As shown in FIG. 4 (G), when the temperature is set to a predetermined value (for example,
C) If it is above, the determination unit 4 does not internally generate the signal S°3. Then, even if the signal S2 is output, the determination unit 4 does not output the signal S4, so the heat source device 7 also does not operate. If the temperature is 0° C. or higher, there is no need to use the heat source device 7 to remove the snow, just wait for it to melt naturally.

Note that the combinations of signals 51 to S4 are not limited to those shown in FIG. 4. Various combinations are possible without departing from the spirit of the invention.

〔Effect of the invention〕

As explained above, the present invention sends an operation command to an external heat source device when two conditions are met: snowfall is continuously detected for a predetermined period of time and the temperature is a predetermined temperature. This is how it was done.

Therefore, it is possible to prevent a situation in which an incidentally occurring object such as a bird or a tree leaf causes false detection of snowfall, and it is possible to reliably detect only cases where a predetermined snowfall has occurred. Furthermore, at temperatures that allow snow to melt naturally, wasteful thermal energy consumption for snow removal can be prevented. In other words, the present invention has extremely excellent effects in that it enables stable and appropriate snowfall detection and also realizes effective use of thermal energy.
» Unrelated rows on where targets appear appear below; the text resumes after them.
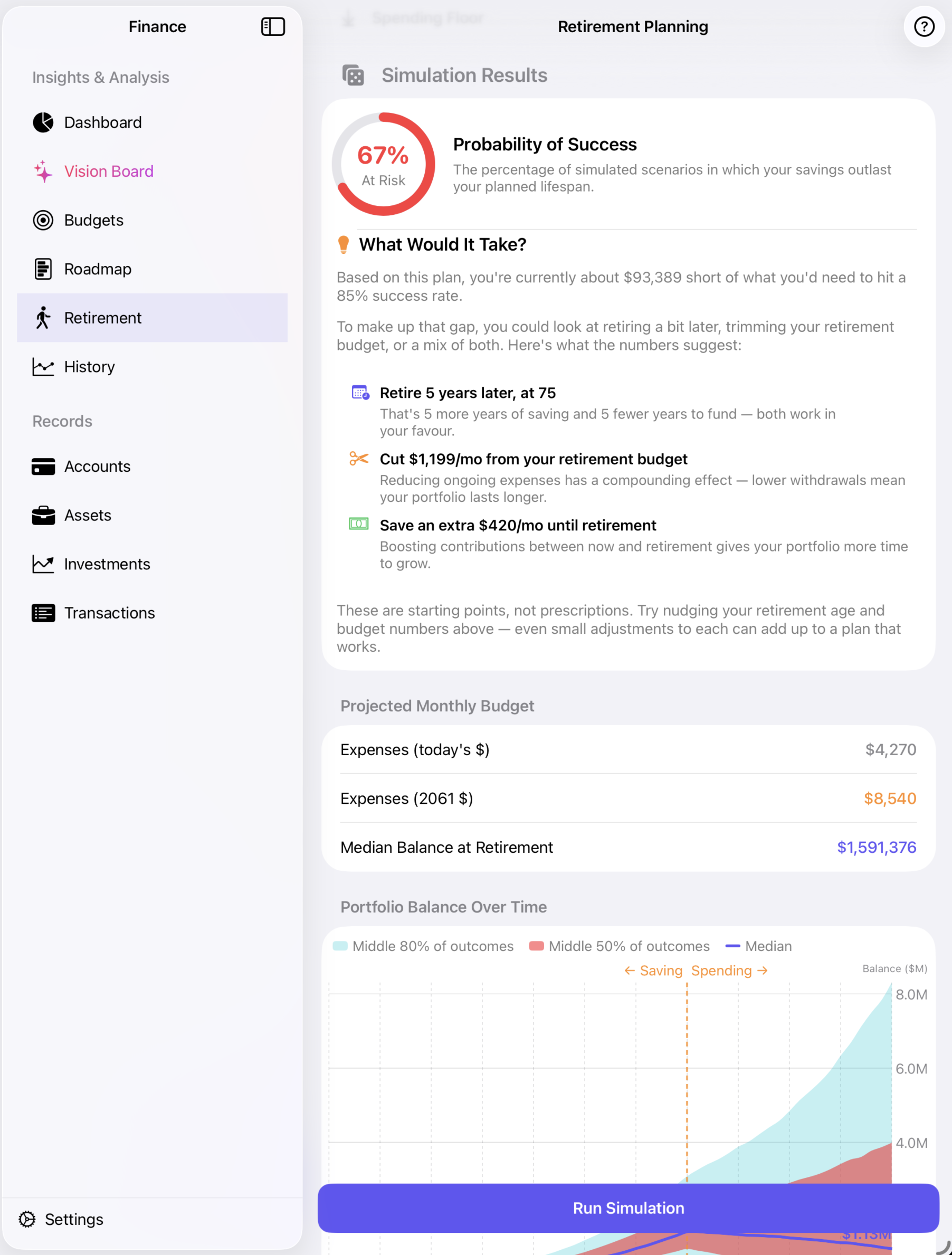This screenshot has height=1255, width=952.
Task: Click the 67% probability progress ring
Action: [384, 164]
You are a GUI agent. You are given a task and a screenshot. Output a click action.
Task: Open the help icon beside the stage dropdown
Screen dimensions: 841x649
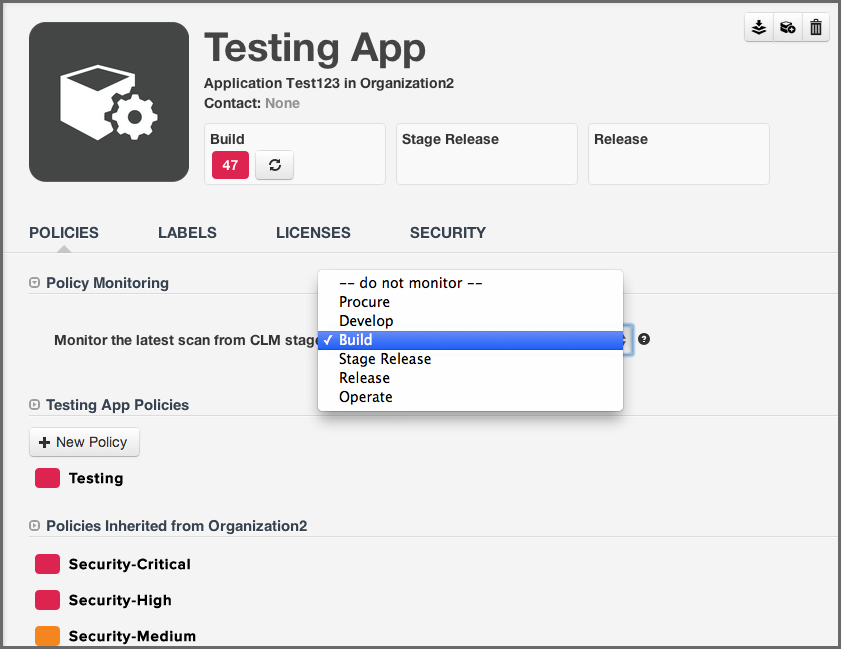pos(643,340)
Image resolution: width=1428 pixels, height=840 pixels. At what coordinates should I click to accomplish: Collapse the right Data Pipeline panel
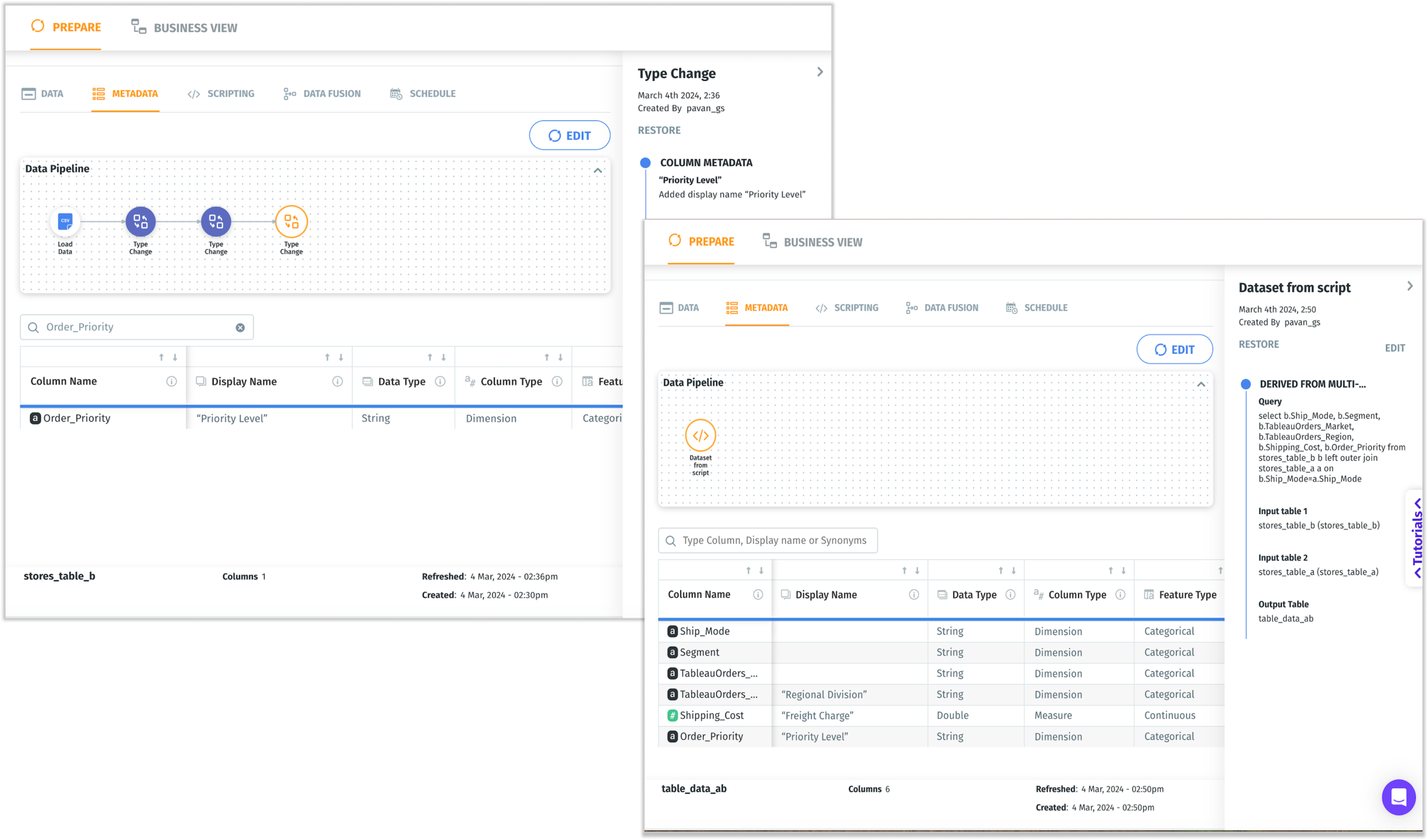(1201, 385)
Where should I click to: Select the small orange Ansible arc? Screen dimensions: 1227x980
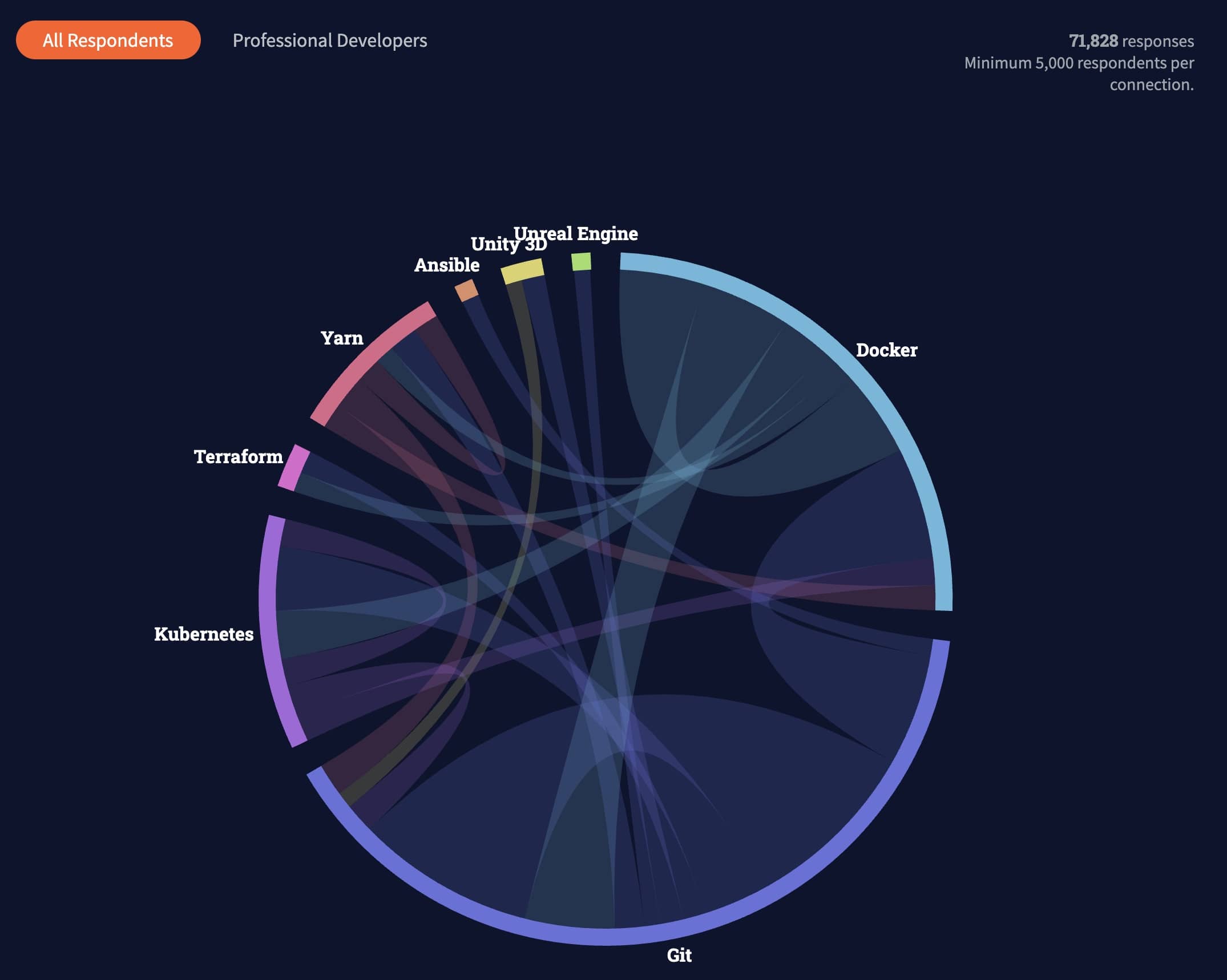(466, 290)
[Brief explanation of drawings]

FIG. 1 is a block diagram of a snow removal device to which an embodiment of the present invention is applied, FIG. 2 is a specific wiring diagram of the snow removal device of FIG. 1, and FIG. 3 is a configuration diagram of a photo sensor as a snow detection section. FIG. 4 is a time chart showing the operation of one embodiment of the present invention. DESCRIPTION OF SYMBOLS 1... Snowfall detection part 2... Timer 3... Temperature detection part 4... Judgment part 5... Control part 6... Heat source energization timer 7... Heat source equipment 11... Photo sensor 11a ...Light emitting part ub
...Receiver section patent applicant: Shikahama Kogyo Co., Ltd. Shinko Electronics Co., Ltd. Agent: Tadashi Wakabayashi

Claims (9)

[Claims] (1) A snowfall detection section that detects the amount of snowfall, a timer that can be set for an arbitrary time, a temperature detection section that detects the temperature, and the snowfall detection section continues for the time set by the timer or longer. What is claimed is: 1. A snowfall detection device comprising: a determination unit that detects a predetermined snowfall amount by detecting a predetermined snowfall amount, and outputs a signal when the temperature detection unit detects a predetermined temperature. (2) The snow detecting device according to claim 1, wherein the snow detecting section is a photo sensor including a light emitting section and a light receiving section. (3) The snow detection device according to claim 2, wherein the photo sensor is a photo coupler. (4) The snow detection device according to claim 2 or 3, wherein the light emitting section is a light emitting diode. (5) Any one of claims 2 to 4, wherein the light receiving section is a phototransistor.
The snow detection device described in . (6) Any one of claims 2 to 4, wherein the light receiving section is a Cd'S photoconductive cell.
The snow detection device described in . (7) The snowfall detection device according to any one of claims 1 to 6, wherein the temperature detection section is a thermistor. (8) The snow detection device according to any one of claims 1 to 6, wherein the temperature detection section is a thermocouple. (9) The snow detection device according to any one of claims 1 to 6, wherein the temperature detection section is a platinum resistor.